- _BRIEF_
Starting at the line containing "This screenshot has height=365, width=649." and ending at the line containing "Open the Line", print every line of the material below exactly, both ends included, and stop there.

- _GIVEN ENTRIES_
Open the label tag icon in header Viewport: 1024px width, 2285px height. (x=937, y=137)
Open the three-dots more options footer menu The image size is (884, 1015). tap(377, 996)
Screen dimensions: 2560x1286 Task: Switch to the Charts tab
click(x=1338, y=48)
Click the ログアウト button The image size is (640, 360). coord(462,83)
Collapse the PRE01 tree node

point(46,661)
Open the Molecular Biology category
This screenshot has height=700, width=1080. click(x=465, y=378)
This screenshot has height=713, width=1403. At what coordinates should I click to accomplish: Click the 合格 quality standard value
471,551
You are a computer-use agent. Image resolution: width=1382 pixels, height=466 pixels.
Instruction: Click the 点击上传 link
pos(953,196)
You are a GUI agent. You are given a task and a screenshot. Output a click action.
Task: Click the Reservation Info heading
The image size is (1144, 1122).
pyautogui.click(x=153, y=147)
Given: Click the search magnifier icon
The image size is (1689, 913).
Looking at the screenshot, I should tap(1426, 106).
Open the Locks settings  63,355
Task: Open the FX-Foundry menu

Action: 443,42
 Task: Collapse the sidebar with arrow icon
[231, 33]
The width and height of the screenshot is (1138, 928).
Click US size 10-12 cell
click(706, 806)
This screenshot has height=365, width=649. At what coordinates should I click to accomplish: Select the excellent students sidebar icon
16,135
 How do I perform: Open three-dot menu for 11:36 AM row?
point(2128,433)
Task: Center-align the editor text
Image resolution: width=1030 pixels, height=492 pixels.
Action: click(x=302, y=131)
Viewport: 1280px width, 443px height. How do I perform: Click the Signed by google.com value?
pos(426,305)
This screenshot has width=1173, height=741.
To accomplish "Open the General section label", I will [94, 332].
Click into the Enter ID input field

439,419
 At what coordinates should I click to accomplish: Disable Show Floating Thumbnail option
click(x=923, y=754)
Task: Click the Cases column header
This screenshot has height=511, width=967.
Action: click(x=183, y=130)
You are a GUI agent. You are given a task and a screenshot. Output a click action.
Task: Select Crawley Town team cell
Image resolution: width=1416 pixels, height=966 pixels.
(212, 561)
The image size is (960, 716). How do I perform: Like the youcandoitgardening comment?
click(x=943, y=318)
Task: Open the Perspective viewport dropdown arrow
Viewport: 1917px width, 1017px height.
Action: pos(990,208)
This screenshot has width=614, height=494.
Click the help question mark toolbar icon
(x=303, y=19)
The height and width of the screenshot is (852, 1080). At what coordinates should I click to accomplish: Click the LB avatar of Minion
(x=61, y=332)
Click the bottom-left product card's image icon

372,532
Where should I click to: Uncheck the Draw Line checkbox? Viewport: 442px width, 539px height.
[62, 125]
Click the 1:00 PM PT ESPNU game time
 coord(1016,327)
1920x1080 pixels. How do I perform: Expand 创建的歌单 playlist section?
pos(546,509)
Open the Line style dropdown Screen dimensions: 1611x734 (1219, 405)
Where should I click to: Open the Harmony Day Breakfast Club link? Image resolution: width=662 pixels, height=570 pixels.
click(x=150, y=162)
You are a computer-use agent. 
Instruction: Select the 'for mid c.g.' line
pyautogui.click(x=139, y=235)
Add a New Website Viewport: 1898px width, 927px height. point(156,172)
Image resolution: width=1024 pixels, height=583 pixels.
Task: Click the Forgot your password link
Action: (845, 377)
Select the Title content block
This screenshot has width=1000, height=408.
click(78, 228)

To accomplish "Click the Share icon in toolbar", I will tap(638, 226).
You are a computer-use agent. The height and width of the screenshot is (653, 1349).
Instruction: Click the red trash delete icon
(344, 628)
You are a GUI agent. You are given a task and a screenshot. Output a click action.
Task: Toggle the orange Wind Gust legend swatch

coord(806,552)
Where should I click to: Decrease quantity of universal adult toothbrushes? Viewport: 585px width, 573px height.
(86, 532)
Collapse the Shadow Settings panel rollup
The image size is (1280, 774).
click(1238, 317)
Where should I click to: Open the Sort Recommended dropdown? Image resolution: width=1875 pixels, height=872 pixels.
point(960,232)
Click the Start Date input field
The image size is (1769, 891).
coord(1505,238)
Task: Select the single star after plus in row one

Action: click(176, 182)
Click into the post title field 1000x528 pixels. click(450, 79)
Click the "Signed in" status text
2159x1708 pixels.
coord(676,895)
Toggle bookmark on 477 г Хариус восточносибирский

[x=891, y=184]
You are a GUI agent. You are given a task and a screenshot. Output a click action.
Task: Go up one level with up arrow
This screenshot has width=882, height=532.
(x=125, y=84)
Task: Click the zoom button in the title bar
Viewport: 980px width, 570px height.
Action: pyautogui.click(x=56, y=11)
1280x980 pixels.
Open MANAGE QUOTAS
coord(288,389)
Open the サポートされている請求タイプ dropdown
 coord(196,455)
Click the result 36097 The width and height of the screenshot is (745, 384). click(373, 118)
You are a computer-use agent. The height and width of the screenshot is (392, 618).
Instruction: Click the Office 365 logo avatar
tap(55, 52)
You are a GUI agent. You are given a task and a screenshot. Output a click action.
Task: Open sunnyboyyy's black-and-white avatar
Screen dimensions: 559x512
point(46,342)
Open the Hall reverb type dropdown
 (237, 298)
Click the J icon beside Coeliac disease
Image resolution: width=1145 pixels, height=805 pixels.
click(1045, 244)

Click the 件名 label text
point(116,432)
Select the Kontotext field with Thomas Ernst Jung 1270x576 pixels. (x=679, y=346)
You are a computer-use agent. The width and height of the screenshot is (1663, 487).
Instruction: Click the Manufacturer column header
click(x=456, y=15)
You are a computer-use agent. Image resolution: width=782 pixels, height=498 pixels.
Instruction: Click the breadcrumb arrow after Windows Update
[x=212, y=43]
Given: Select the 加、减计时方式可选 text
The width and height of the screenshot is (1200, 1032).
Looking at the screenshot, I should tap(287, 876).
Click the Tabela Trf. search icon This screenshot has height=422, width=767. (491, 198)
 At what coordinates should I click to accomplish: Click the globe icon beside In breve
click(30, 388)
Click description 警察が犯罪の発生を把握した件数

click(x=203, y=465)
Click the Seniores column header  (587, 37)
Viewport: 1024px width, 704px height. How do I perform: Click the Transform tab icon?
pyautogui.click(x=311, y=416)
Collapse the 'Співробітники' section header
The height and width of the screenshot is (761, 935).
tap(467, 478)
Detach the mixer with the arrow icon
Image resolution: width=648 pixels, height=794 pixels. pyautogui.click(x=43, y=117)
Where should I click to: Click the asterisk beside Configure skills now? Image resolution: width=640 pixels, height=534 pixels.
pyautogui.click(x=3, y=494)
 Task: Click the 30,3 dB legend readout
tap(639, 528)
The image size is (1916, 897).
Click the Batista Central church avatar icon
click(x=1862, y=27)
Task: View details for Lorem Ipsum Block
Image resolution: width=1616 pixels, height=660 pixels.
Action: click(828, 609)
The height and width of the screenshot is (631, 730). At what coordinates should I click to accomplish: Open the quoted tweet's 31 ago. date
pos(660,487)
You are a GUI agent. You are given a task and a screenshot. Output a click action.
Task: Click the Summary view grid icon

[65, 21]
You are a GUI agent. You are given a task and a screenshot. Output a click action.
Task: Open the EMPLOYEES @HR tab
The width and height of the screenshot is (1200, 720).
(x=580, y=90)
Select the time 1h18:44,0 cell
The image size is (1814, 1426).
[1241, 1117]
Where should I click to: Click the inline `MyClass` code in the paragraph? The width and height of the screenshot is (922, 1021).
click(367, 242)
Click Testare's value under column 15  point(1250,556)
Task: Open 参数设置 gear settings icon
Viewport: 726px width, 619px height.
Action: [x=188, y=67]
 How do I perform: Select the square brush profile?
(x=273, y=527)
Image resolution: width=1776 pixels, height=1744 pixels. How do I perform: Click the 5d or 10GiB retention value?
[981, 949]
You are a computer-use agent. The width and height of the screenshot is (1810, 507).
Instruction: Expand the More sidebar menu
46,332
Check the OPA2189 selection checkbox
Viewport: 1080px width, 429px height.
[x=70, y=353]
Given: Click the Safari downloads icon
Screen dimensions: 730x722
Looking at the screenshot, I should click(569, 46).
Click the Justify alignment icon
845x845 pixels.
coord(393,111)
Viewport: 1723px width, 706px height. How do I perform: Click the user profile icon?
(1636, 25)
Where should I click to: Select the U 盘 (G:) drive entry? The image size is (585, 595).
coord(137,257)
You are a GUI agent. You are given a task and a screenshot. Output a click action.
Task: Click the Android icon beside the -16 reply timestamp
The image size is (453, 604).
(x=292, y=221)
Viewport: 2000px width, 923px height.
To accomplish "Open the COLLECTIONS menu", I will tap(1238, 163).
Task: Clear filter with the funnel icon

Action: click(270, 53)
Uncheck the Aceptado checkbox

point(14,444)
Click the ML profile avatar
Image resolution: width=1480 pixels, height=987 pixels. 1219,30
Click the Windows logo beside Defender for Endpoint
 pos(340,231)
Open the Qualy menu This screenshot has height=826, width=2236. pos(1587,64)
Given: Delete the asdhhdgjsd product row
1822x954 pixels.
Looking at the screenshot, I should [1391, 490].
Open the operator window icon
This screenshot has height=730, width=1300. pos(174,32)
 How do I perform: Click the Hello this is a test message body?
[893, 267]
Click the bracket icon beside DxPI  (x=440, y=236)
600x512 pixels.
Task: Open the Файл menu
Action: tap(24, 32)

- _FINISHED TASK_
This screenshot has height=365, width=649. At what coordinates should I click to accomplish: Select the excellent students sidebar icon
16,135
 How do I perform: Open three-dot menu for 11:36 AM row?
point(2128,433)
Task: Center-align the editor text
Image resolution: width=1030 pixels, height=492 pixels.
Action: click(x=302, y=131)
Viewport: 1280px width, 443px height. How do I perform: Click the Signed by google.com value?
pos(426,305)
This screenshot has width=1173, height=741.
To accomplish "Open the General section label", I will [94, 332].
Click into the Enter ID input field

439,419
 At what coordinates should I click to accomplish: Disable Show Floating Thumbnail option
click(x=923, y=754)
Task: Click the Cases column header
This screenshot has height=511, width=967.
Action: click(x=183, y=130)
You are a GUI agent. You are given a task and a screenshot. Output a click action.
Task: Select Crawley Town team cell
Image resolution: width=1416 pixels, height=966 pixels.
(212, 561)
The image size is (960, 716). How do I perform: Like the youcandoitgardening comment?
click(x=943, y=318)
Task: Open the Perspective viewport dropdown arrow
Viewport: 1917px width, 1017px height.
Action: pos(990,208)
This screenshot has width=614, height=494.
Click the help question mark toolbar icon
(x=303, y=19)
The height and width of the screenshot is (852, 1080). At what coordinates should I click to accomplish: Click the LB avatar of Minion
(x=61, y=332)
Click the bottom-left product card's image icon

372,532
Where should I click to: Uncheck the Draw Line checkbox? Viewport: 442px width, 539px height.
[62, 125]
Click the 1:00 PM PT ESPNU game time
 coord(1016,327)
1920x1080 pixels. How do I perform: Expand 创建的歌单 playlist section?
pos(546,509)
Open the Line style dropdown Screen dimensions: 1611x734 (1219, 405)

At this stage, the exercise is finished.